Can you reproduce the listing below word for word, everything from the line containing "Viewport: 711px width, 326px" down to the line containing "This screenshot has", with both of those lines included? Leave the pictures out of your answer.

#### [Record extracts]
************

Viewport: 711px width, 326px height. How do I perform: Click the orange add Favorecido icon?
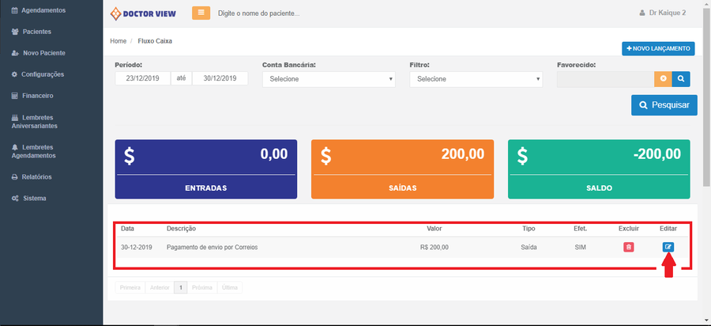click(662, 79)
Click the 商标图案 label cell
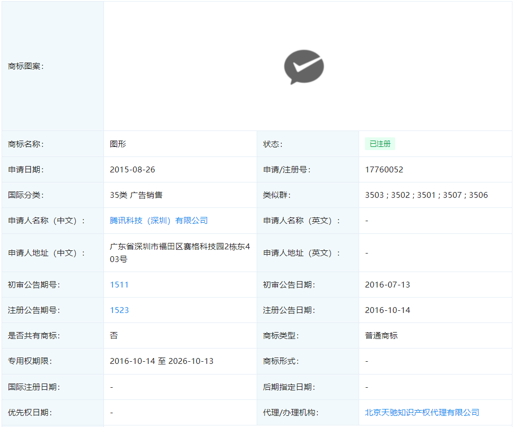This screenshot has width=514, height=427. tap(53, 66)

************

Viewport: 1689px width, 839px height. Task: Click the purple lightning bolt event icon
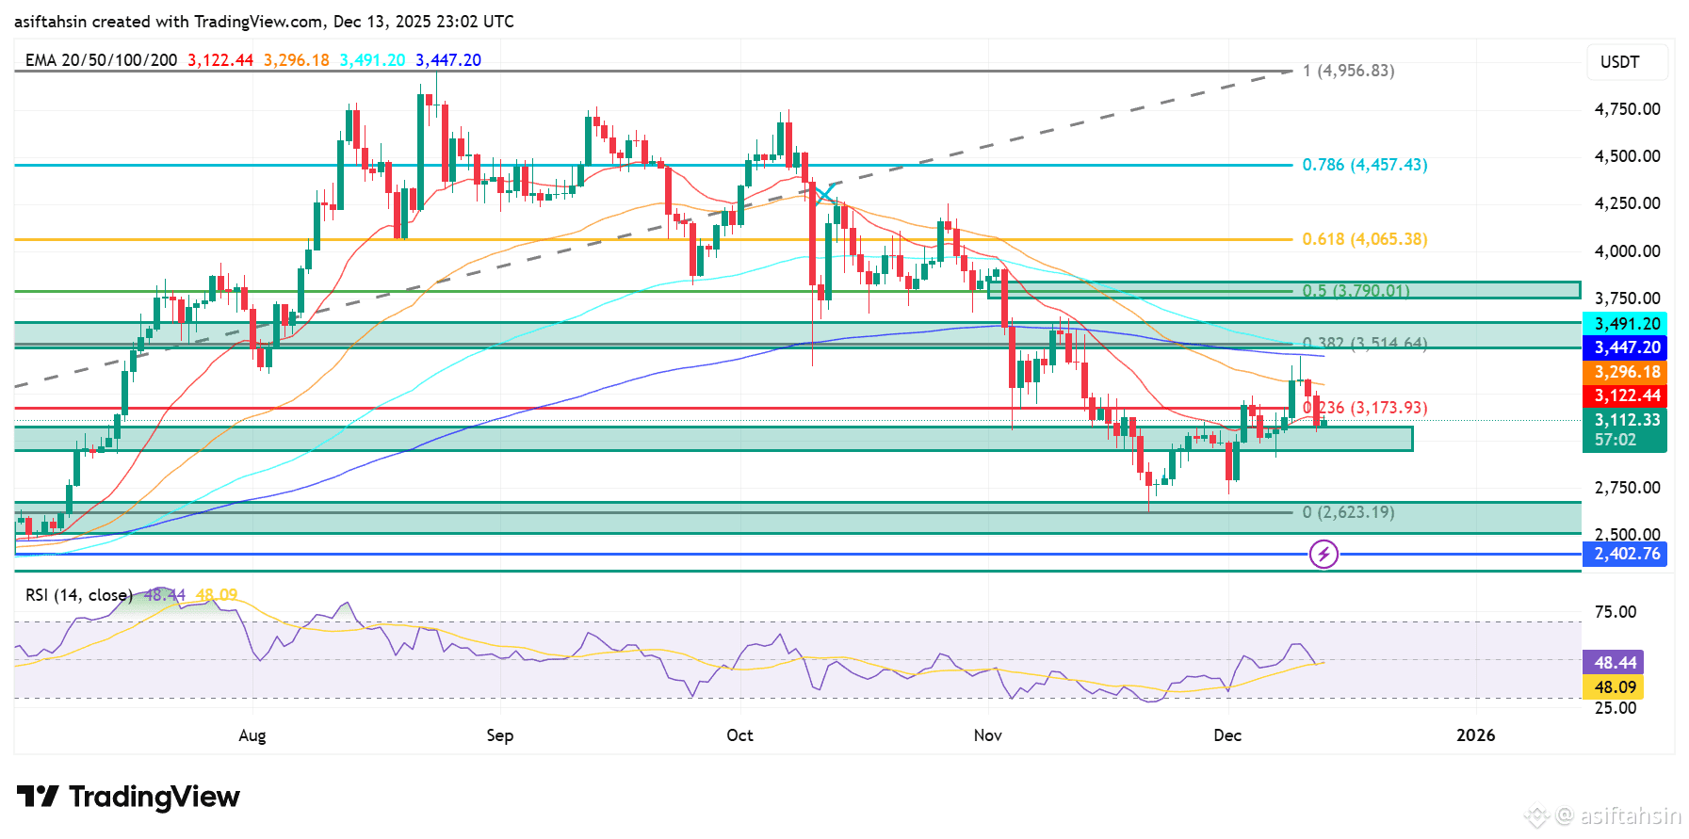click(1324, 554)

************

#### [Answer to this exercise]
Viewport: 711px width, 326px height. How do I perform: Click the orange add Favorecido icon?
click(662, 79)
Click the 商标图案 label cell
This screenshot has width=514, height=427. tap(53, 66)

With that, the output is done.